The Winnipeg students gather in-person in the evening and are joined real-time, over Zoom, by the students in the Philippines, where it is early morning. Halfway through the class, the students at CMU scatter throughout the campus and join the students on Zoom in small groups to foster face-to-face relationships. Kroeker says students return to class energized and eagerly sharing what they discussed in their groups.
Students from Wendy Kroeker's Cultures of Violence, Cultures of Peace course will be participating in a panel at CMU's upcoming Face2Face event, From Violence to Peace: Stories can change the world. Join in this community conversation and experience the significance of storytelling as an essential tool of peacebuilding. It will be livestreamed online on Wednesday, November 18 at 8:00-9:30 PM (CST) (or 10:00 AM on Thursday, November 19, 2020 in Manila, Philippines).
Visit cmu.ca/face2face to view the conversation.
Indigenous students in both Canada and the Philippines have been able to compare experiences, while two students working with women in Kenya and the Philippines have traded stories about work in the field.
Claudia Dueck, a fourth-year CMU student, says connecting with her fellow students across the ocean has been "the most exciting part of the class but also the most challenging part of the class." Dueck, who is studying Social Sciences with a concentration in Intercultural Studies, says she and her Filipino classmates approach the subject matter from such vastly different contexts that it is sometimes hard to understand each other.

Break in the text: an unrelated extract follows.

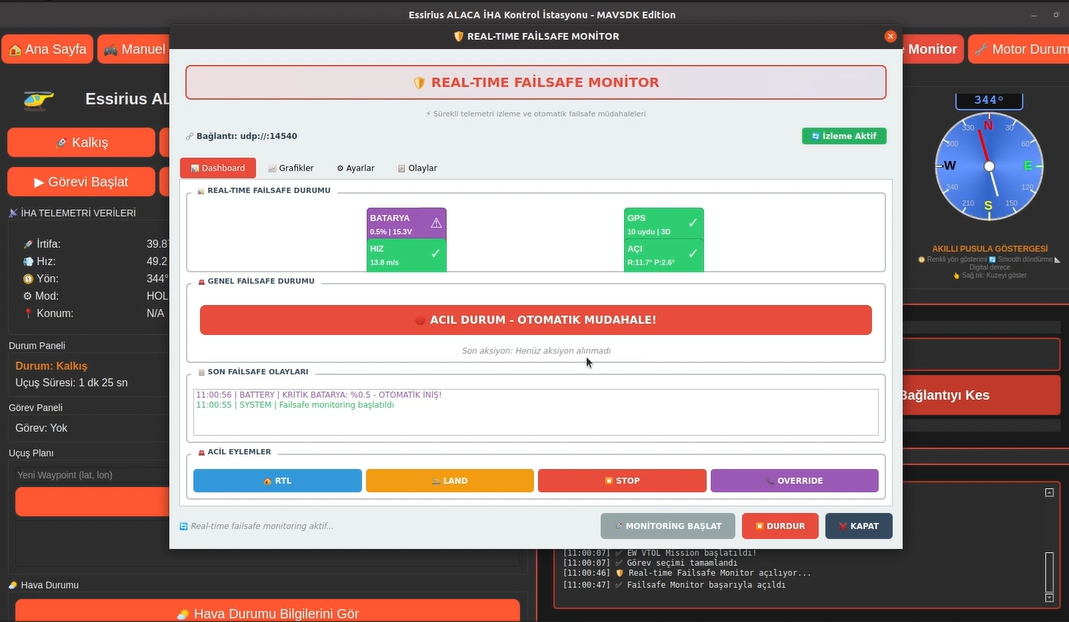Click the AÇI angle checkmark icon
Screen dimensions: 1069x622
692,254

"When we talk about violence, for probably half the class, Filipinos and then some of our international students, these are daily realities," Kroeker says. "And some of our students who grew up in small prairie towns, it's harder for them to even think about examples of violence in their life...there's been that understanding that one's context and social location really shapes the way in which you think of these very profound topics for the world today."

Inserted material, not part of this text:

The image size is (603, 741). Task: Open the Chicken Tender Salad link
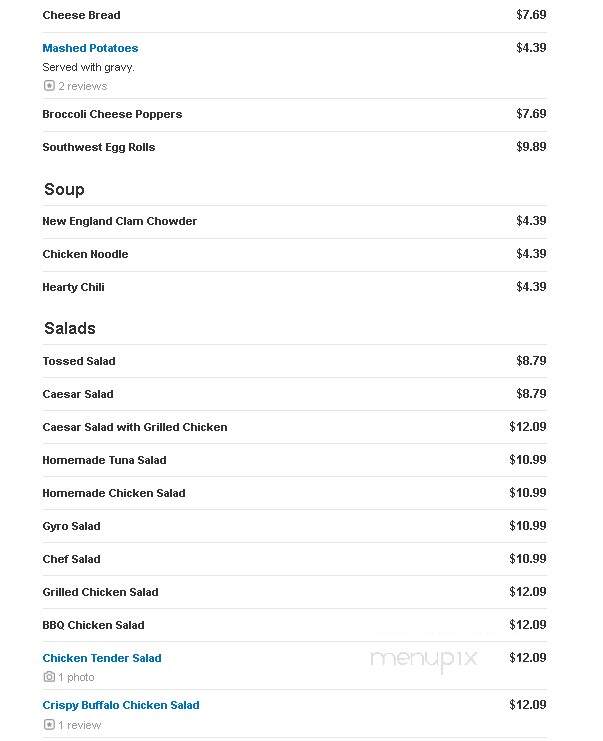tap(102, 658)
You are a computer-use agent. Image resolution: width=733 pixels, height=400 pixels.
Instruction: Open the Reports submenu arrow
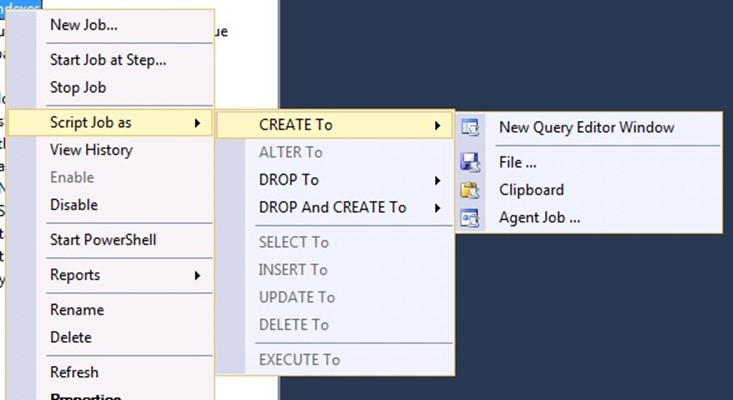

Dueck adds that violence does take place in Canada, but it's hard to explain that when on the surface it may look like Canadians live an ideally peaceful life. "There is systemic violence in Canada and it is not insignificant," she says. "But when they're sharing about how every election in the Philippines there's violent aftermath, there's such a contextual difference there."
Kroeker is well-versed in cultural contexts. She teaches differently in the Philippines than she does in Canada because of their distinct settings, and the mental agility required to now teach in both contexts at once is exhausting. "To put my two worlds together has been challenging," she says.

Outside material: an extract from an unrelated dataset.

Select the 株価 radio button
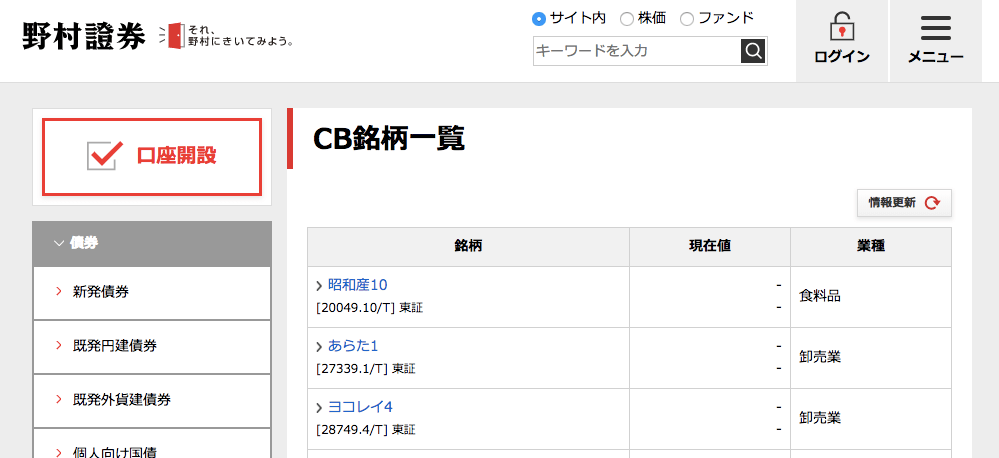The image size is (999, 458). [x=627, y=18]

Every week she spends countless extra hours reviewing her notes, reframing topics and resources to fit this global yet local class environment. She has to hold her lesson plan loosely and adapt to what might show up.
Kroeker's assistant, Novee, who runs the technology for the course from the Philippines, also leads an "icebreaker game" at the beginning of each class. Dueck says one week, the icebreaker was doing the chicken dance! "This was just so refreshing to me, to get up and dance in the middle of a Zoom call." While it might have seemed strange to the Canadian students, she learned that icebreakers are an important part of education in the Philippines—you can't start a class without one.
Dueck says learning about life in the Philippines and getting to know her classmates there has been her favourite part of the course. "I've been really thankful for that opportunity," she says.
Despite the challenges the pandemic presents, Kroeker says these new opportunities are valuable. "We have to make good things happen during this time and I think this course is one of them."